If anybody is familiar with Objective-C there is a collection called NSOrderedSet that acts as Set and its items can be accessed as an Array
treeset is an ordered set, but you can't access via an items index, just iterate through or go to beginning/end.
IndexedTreeSet from the indexed-tree-map project provides this functionality (ordered/sorted set with list-like access by index).
I had a similar problem. I didn't quite need an ordered set but more a list with a fast indexOf
/contains
. As I didn't find anything out there I implemented one myself. Here's the code, it implements both Set
and List
, though not all bulk list operations are as fast as the ArrayList
versions.
disclaimer: not tested
import java.util.ArrayList;
import java.util.HashMap;
import java.util.Set;
import java.util.Collection;
import java.util.Comparator;
import java.util.function.Predicate;
import java.util.function.UnaryOperator;
import static java.util.Objects.requireNonNull;
/**
* An ArrayList that keeps an index of its content so that contains()/indexOf() are fast.
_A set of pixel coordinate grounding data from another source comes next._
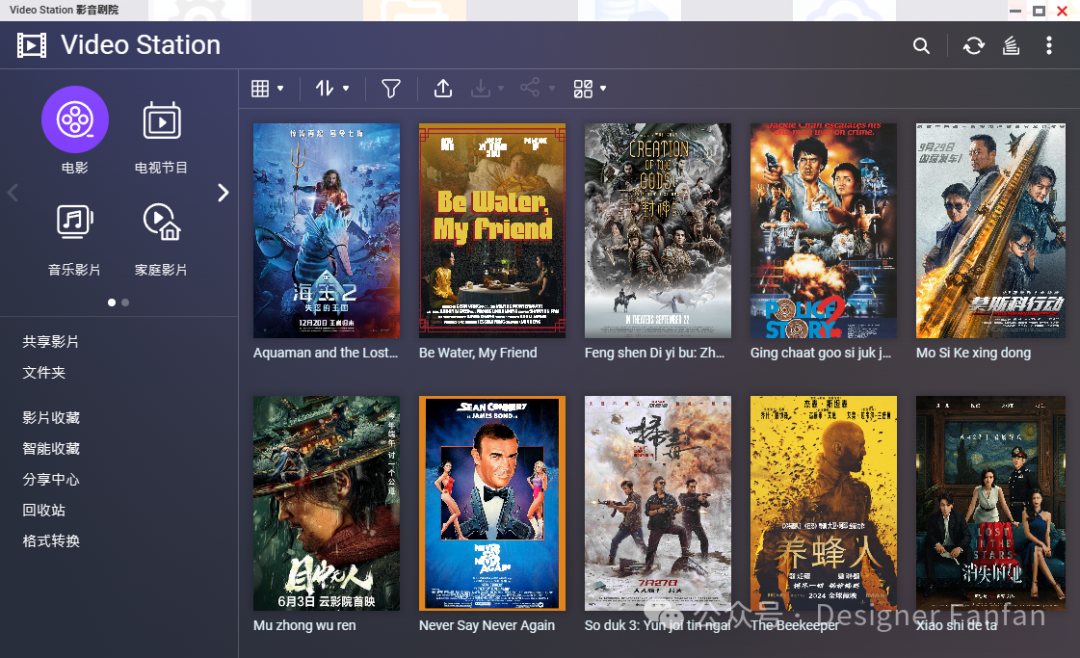This screenshot has height=658, width=1080.
Task: Open the three-dot more options menu
Action: click(1048, 46)
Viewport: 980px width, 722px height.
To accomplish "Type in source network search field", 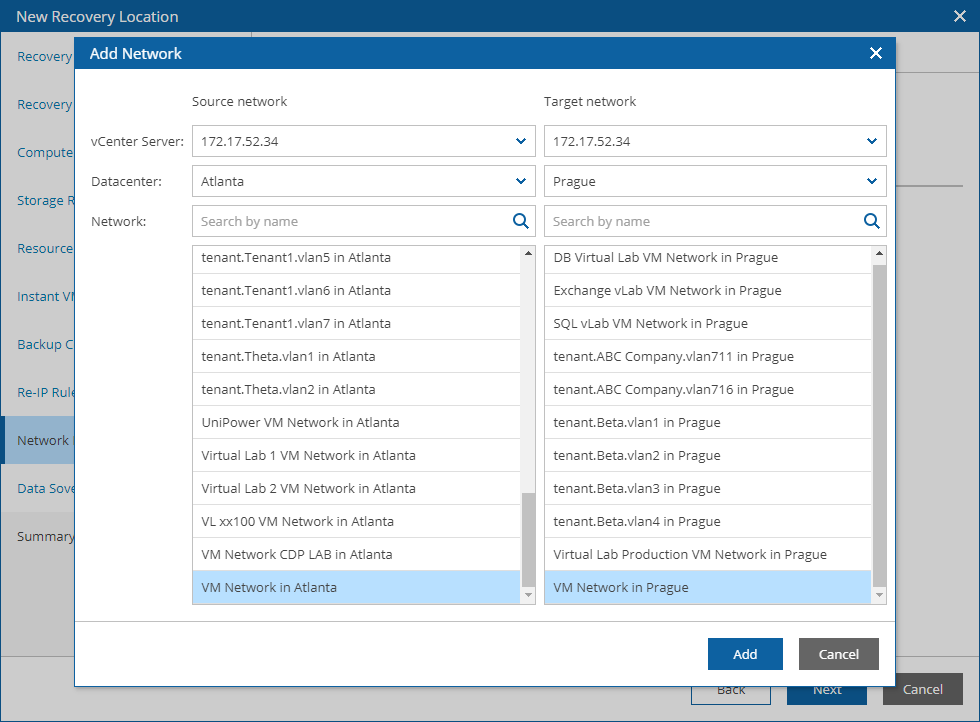I will tap(350, 221).
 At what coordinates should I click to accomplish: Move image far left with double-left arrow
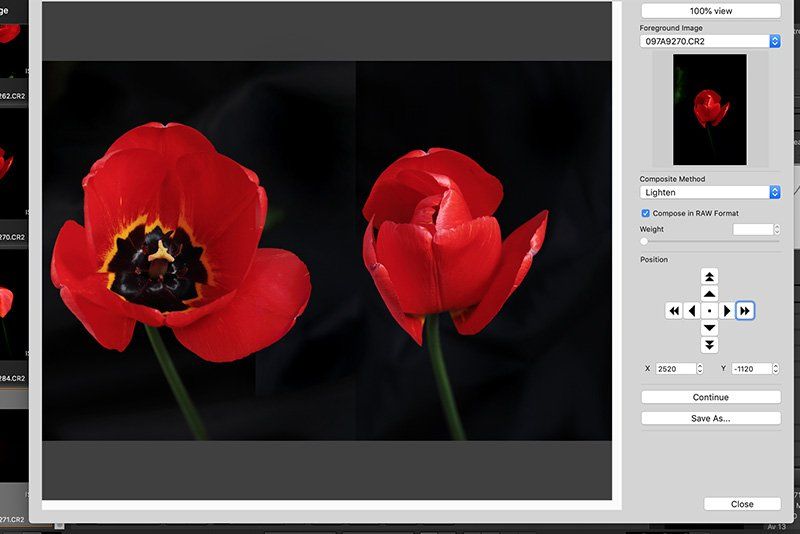(674, 311)
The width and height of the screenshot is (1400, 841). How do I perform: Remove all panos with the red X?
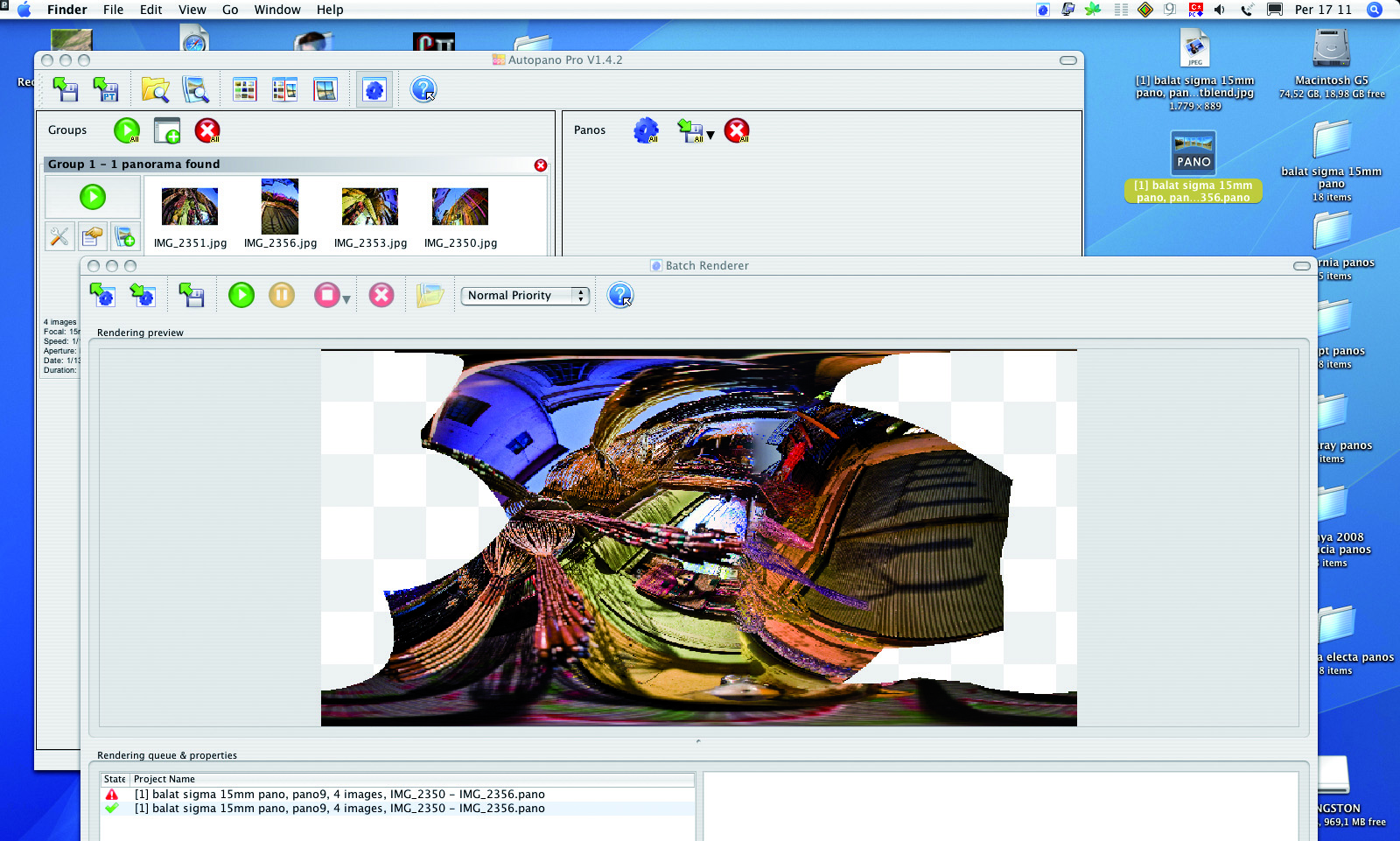737,130
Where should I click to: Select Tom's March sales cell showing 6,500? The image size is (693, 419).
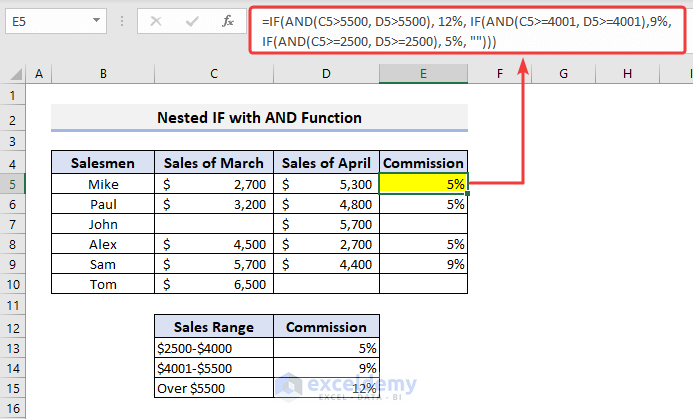pyautogui.click(x=214, y=284)
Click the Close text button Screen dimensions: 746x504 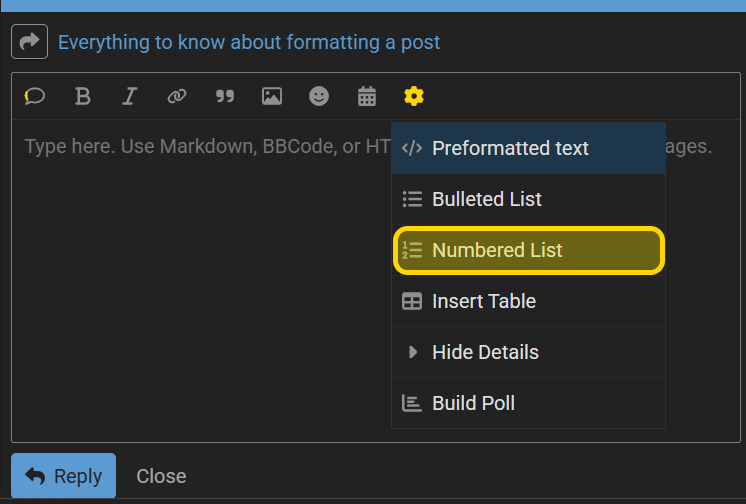161,476
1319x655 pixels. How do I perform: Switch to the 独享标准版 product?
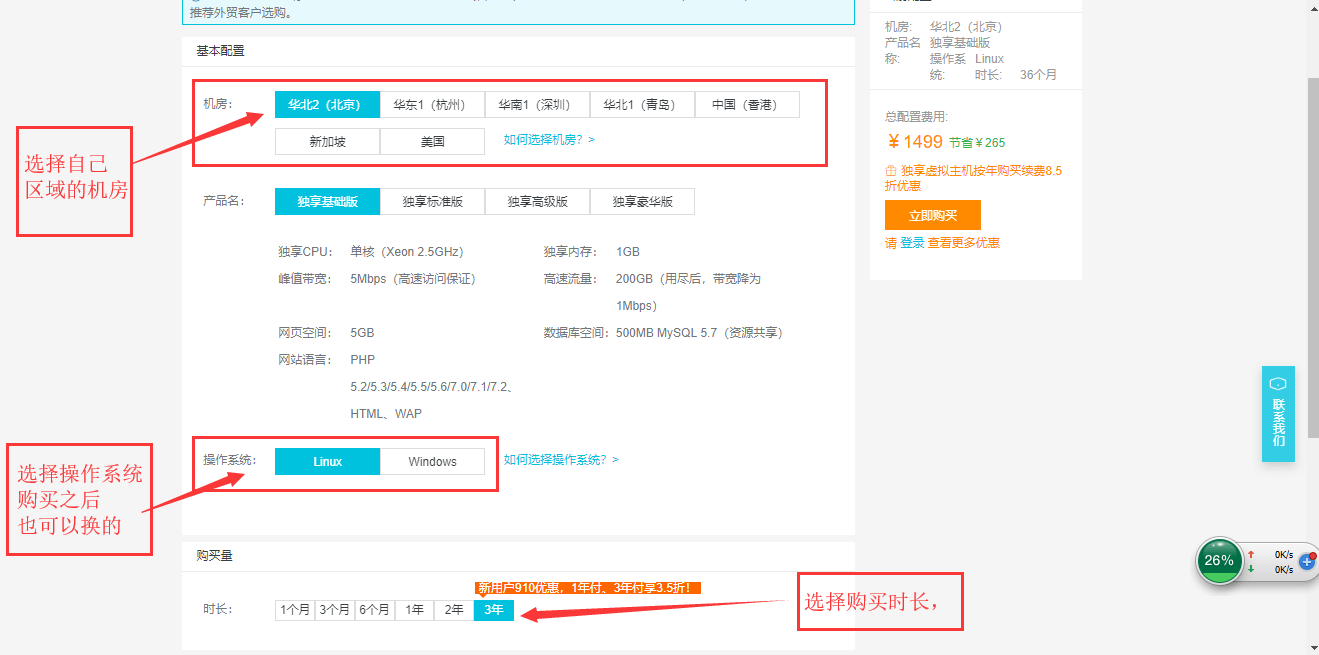click(x=432, y=202)
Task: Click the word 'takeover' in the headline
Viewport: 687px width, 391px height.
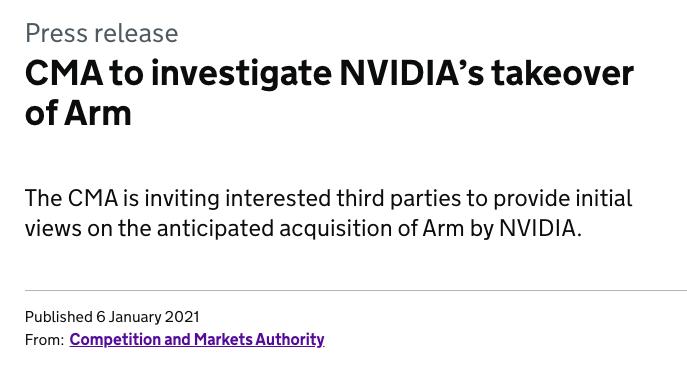Action: (563, 73)
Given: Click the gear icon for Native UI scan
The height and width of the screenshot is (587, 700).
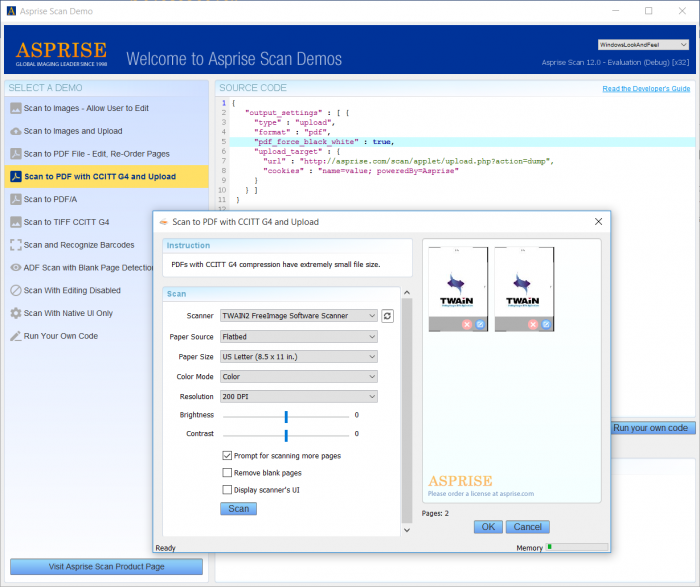Looking at the screenshot, I should coord(16,313).
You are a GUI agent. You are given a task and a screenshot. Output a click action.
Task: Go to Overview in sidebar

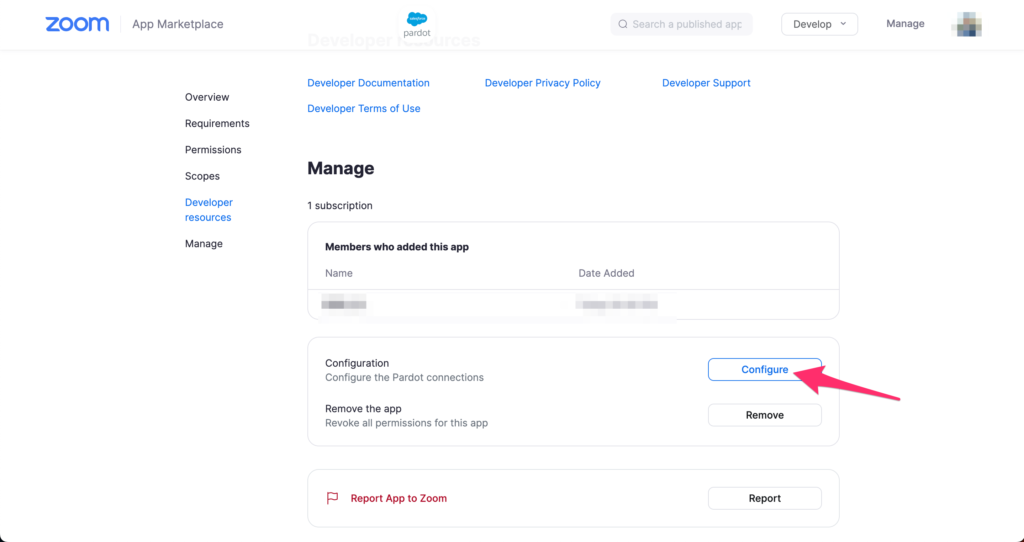207,97
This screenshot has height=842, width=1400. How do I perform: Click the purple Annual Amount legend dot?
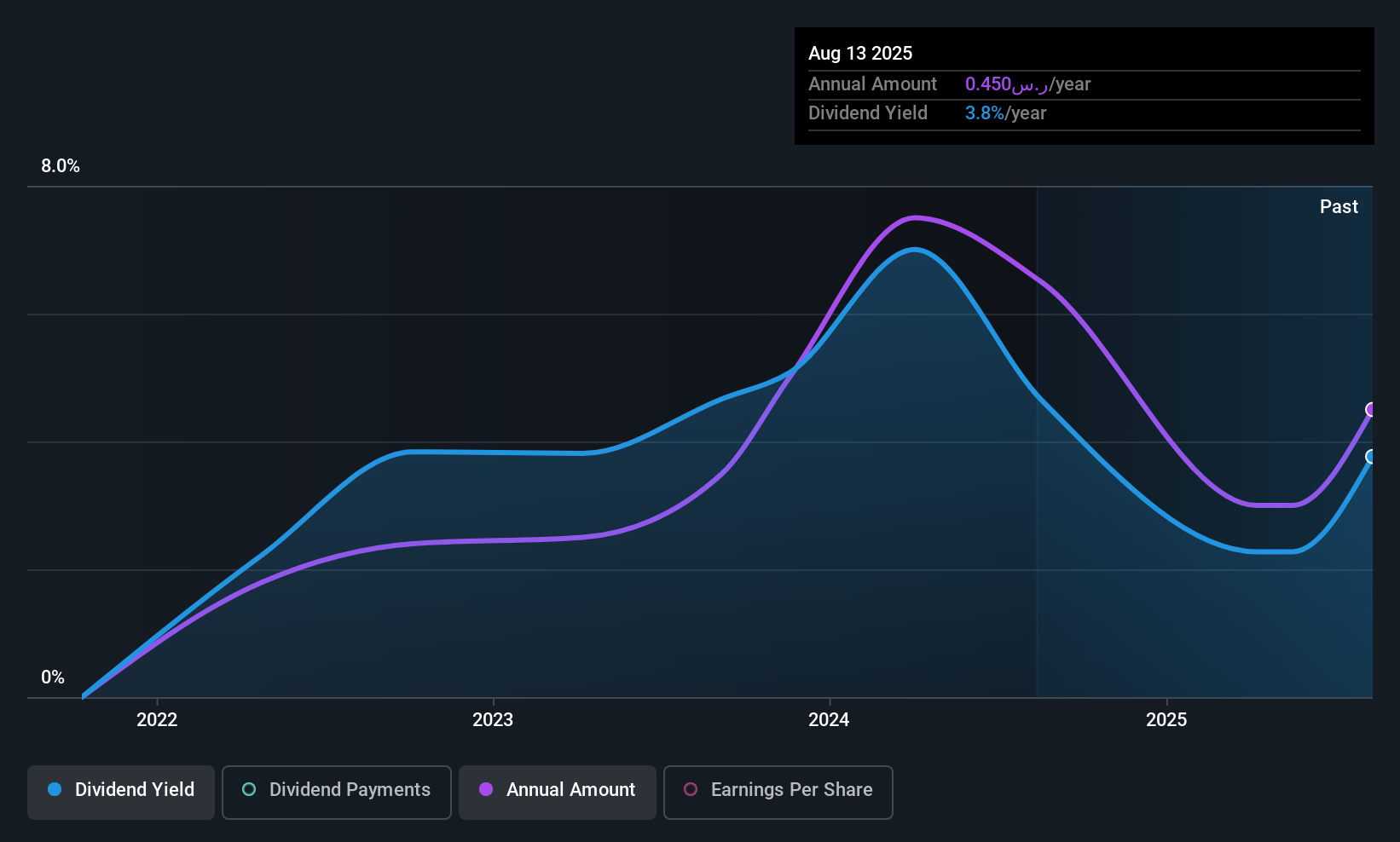tap(486, 789)
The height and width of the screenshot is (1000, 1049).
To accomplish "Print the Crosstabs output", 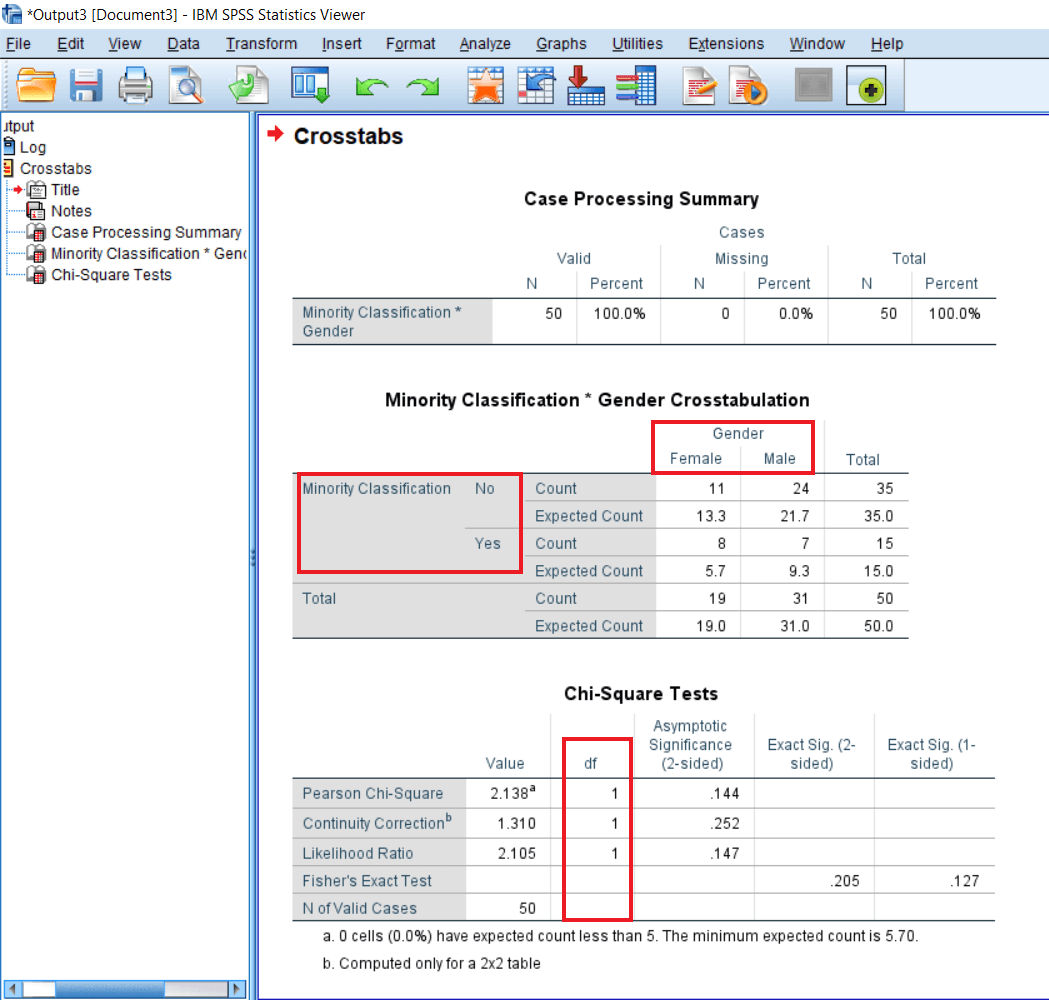I will (x=136, y=85).
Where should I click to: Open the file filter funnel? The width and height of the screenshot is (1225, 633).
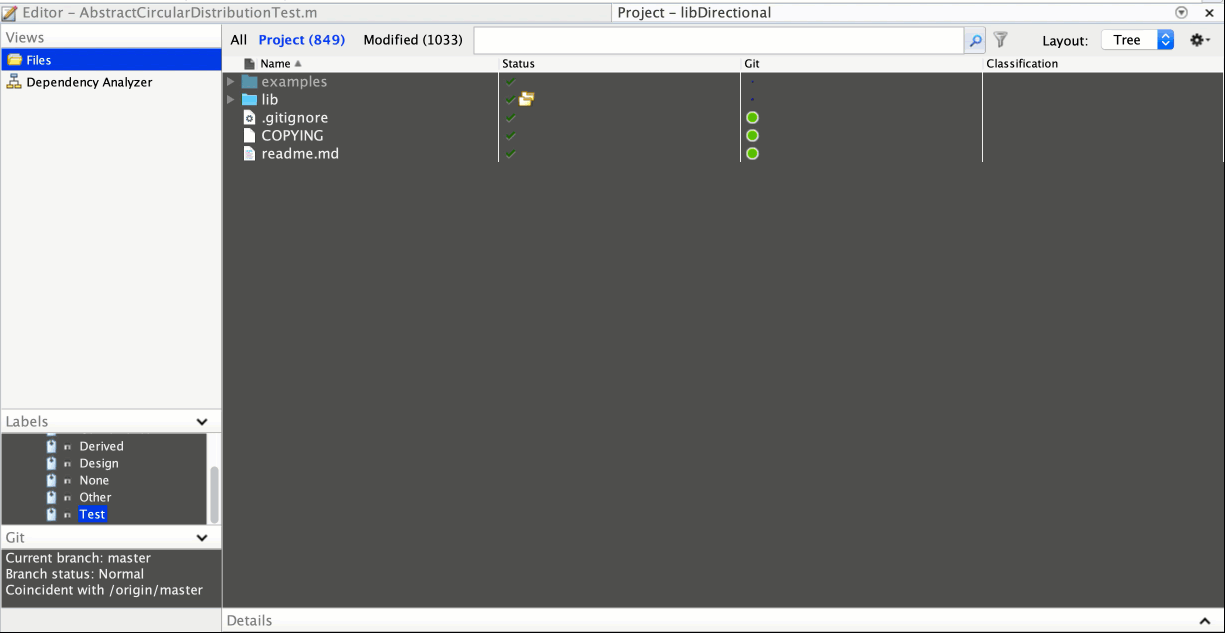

Duplicate entries are
* ignored as most other java Set's do.
*/
public class IndexedArraySet<E> extends ArrayList<E> implements Set<E> {
public IndexedArraySet() { super(); }
public IndexedArraySet(Iterable<E> c) {
super();
addAll(c);
}
private HashMap<E, Integer> indexMap = new HashMap<>();
private void reindex() {
indexMap.clear();
int idx = 0;
for (E item: this) {
addToIndex(item, idx++);
}
}
private E addToIndex(E e, int idx) {
indexMap.putIfAbsent(requireNonNull(e), idx);
return e;
}
@Override
public boolean add(E e) {
if(indexMap.putIfAbsent(requireNonNull(e), size()) != null) return false;
super.add(e);
return true;
}
@Override
public boolean addAll(Collection<? extends E> c) {
return addAll((Iterable<? extends E>) c);
}
public boolean addAll(Iterable<? extends E> c) {
boolean rv = false;
for (E item: c) {
rv |= add(item);
}
return rv;
}
@Override
public boolean contains(Object e) {
return indexMap.containsKey(e);
}
@Override
public int indexOf(Object e) {
if (e == null) return -1;
Integer i = indexMap.get(e);
return (i == null) ? -1 : i;
}
@Override
public int lastIndexOf(Object e) {
return indexOf(e);
}
@Override @SuppressWarnings("unchecked")
public Object clone() {
IndexedArraySet clone = (IndexedArraySet) super.clone();
clone.indexMap = (HashMap) indexMap.clone();
return clone;
}
@Override
public void add(int idx, E e) {
if(indexMap.putIfAbsent(requireNonNull(e), -1) != null) return;
super.add(idx, e);
reindex();
}
@Override
public boolean remove(Object e) {
boolean rv;
try { rv = super.remove(e); }
finally { reindex(); }
return rv;
}
@Override
public void clear() {
super.clear();
indexMap.clear();
}
@Override
public boolean addAll(int idx, Collection<? extends E> c) {
boolean rv;
try {
for(E item : c) {
// check uniqueness
addToIndex(item, -1);
}
rv = super.addAll(idx, c);
} finally {
reindex();
}
return rv;
}
@Override
public boolean removeAll(Collection<?> c) {
boolean rv;
try { rv = super.removeAll(c); }
finally { reindex(); }
return rv;
}
@Override
public boolean retainAll(Collection<?> c) {
boolean rv;
try { rv = super.retainAll(c); }
finally { reindex(); }
return rv;
}
@Override
public boolean removeIf(Predicate<? super E> filter) {
boolean rv;
try { rv = super.removeIf(filter); }
finally { reindex(); }
return rv;
}
@Override
public void replaceAll(final UnaryOperator<E> operator) {
indexMap.clear();
try {
int duplicates = 0;
for (int i = 0; i < size(); i++) {
E newval = requireNonNull(operator.apply(this.get(i)));
if(indexMap.putIfAbsent(newval, i-duplicates) == null) {
super.set(i-duplicates, newval);
} else {
duplicates++;
}
}
removeRange(size()-duplicates, size());
} catch (Exception ex) {
// If there's an exception the indexMap will be inconsistent
reindex();
throw ex;
}
}
@Override
public void sort(Comparator<? super E> c) {
try { super.sort(c); }
finally { reindex(); }
}
}
Every Set has an iterator(). A normal HashSet's iterator is quite random, a TreeSet does it by sort order, a LinkedHashSet iterator iterates by insert order.
You can't replace an element in a LinkedHashSet, however. You can remove one and add another, but the new element will not be in the place of the original. In a LinkedHashMap, you can replace a value for an existing key, and then the values will still be in the original order.
Also, you can't insert at a certain position.
Maybe you'd better use an ArrayList with an explicit check to avoid inserting duplicates.